Content starts

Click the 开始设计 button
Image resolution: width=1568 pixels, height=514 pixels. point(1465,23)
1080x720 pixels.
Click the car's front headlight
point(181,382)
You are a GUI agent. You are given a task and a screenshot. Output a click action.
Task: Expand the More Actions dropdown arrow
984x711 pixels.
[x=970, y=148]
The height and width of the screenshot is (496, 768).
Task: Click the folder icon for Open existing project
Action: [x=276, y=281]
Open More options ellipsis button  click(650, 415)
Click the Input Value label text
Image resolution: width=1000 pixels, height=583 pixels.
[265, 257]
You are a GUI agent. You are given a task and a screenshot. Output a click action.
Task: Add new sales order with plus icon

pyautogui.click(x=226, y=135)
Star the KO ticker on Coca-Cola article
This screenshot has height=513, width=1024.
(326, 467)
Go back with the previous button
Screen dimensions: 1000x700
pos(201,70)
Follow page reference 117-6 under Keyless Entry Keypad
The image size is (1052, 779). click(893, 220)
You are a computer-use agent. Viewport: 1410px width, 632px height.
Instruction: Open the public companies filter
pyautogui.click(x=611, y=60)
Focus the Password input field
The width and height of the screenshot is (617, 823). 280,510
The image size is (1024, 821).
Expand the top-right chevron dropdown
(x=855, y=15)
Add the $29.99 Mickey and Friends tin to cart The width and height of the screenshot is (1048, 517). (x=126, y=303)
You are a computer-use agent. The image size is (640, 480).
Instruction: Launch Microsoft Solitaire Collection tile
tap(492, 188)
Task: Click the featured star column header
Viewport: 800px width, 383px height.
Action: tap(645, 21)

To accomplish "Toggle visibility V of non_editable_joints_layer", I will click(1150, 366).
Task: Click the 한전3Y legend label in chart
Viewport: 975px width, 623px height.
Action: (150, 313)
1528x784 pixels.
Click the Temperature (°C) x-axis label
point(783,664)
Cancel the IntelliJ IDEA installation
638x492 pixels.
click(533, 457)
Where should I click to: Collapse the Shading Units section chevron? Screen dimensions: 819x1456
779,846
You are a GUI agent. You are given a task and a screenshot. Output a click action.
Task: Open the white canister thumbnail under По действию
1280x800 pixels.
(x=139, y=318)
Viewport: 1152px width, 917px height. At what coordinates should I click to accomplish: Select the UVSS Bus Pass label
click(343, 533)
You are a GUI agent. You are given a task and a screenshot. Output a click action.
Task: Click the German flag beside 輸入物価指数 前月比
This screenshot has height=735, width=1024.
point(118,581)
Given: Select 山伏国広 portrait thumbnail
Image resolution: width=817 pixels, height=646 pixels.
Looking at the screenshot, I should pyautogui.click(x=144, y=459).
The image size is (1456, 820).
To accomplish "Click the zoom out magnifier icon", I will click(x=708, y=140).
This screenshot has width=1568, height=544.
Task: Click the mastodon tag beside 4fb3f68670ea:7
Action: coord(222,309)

Content ends

• [Problem]:
The answer should be one number: how many lines of the data above contain "More".

• [Answer space]:
2